• TASK PROMPT
Can you copy the rows below word for word, starting at the line that contains "The image size is (1379, 744)." and stopping after the line that contains "to Мониторинг in"? Leave out the pictures.

• EXERCISE DATA
(begin)

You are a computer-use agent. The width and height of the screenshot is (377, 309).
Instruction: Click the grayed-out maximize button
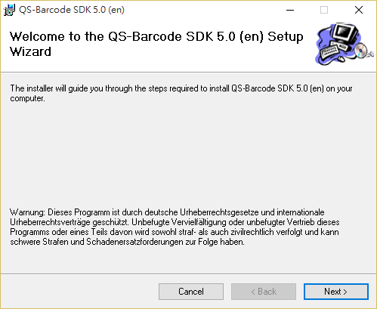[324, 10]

(end)
(begin)

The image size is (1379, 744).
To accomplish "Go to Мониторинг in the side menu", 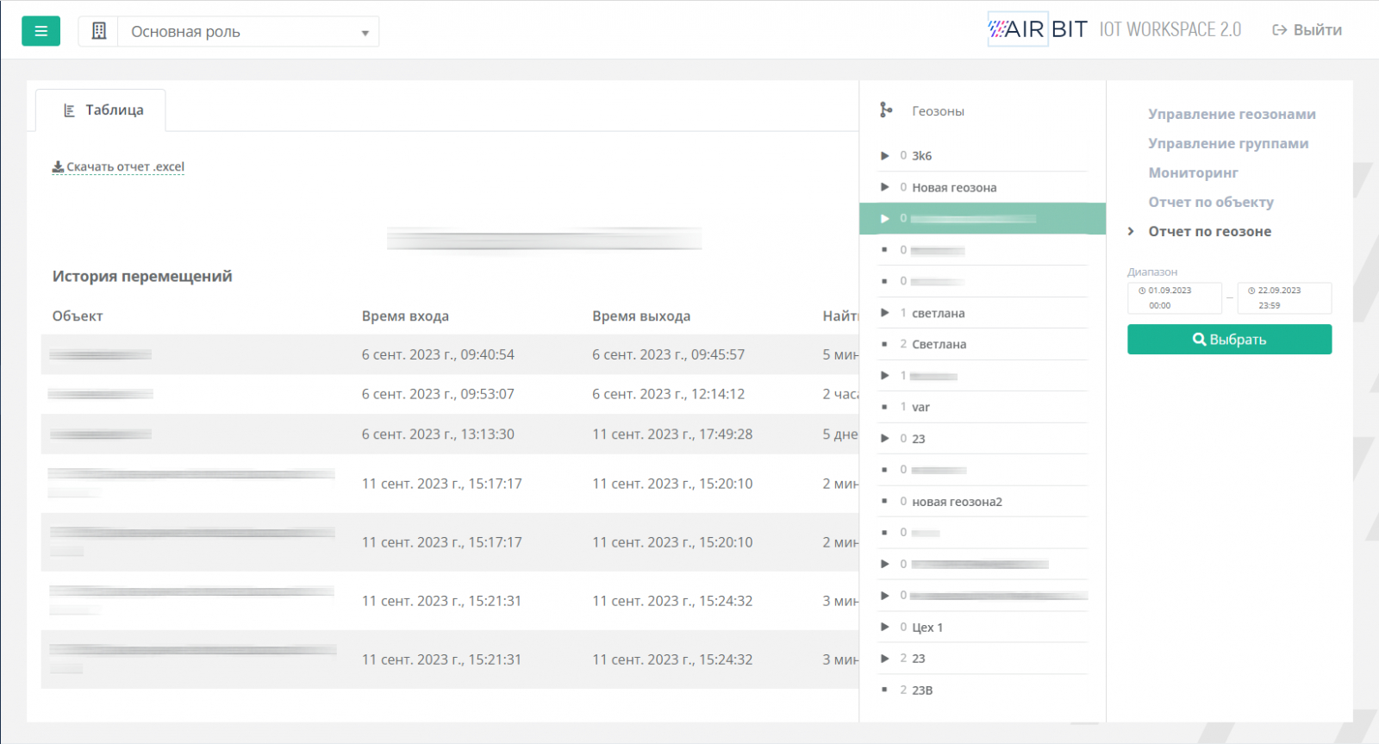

(end)

• RESPONSE BELOW
The image size is (1379, 744).
To accomplish "Go to Мониторинг in the side menu", 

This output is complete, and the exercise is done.